Ce gentil documentaire, qui tourne autour d'une toute petite histoire d'enfant et de chien, aurait, parait-il, une grande ambition : traiter des problèmes de l'adaptation au monde moderne, d'une population traditionnelle imprégnée de bouddhisme et essentiellement nomade.
L'ambition se révèle vite très allusive : la transmission des croyances traditionnelles lors de l'épisode avec la vielle femme, le problème des chien errants destructeurs de troupeaux (une petite phrase du père), les problèmes d'éducation (la petite fille va à l'école à la ville), l'exode rural et l'acculturation qu'il entraîne avec quelques symboles discrets.
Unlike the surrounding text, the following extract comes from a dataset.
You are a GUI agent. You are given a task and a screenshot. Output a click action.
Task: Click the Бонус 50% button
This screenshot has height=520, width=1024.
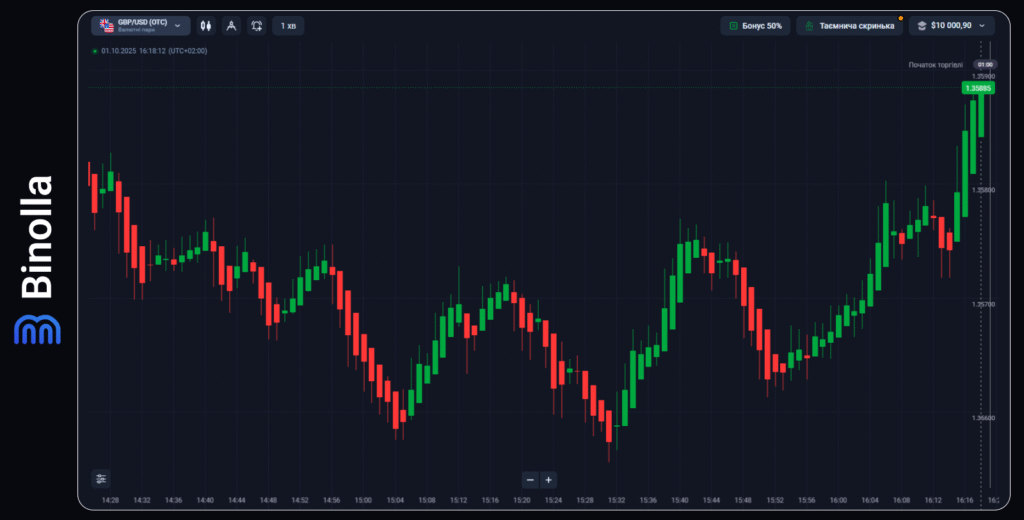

Mais la réalisatrice est beaucoup trop pudique et on ne connaîtra pas grand chose des problèmes de la Mongolie d'aujourd'hui. Dommage, car les peuples qui tentent leur développement sans se soumettre au matérialisme consumériste sont bien rares. Ce film-là reste à faire.
Reste l'histoire maigrelette du chien et de la petite fille, les paysages de la Mongolie sauvage, la vie quotidienne et attachante de ces gens entre la ville et leur petit troupeau. Bien peu pour un documentaire, bien peu pour une fiction. De quoi s'ennuyer un peu et, à la sortie, être un peu déçu.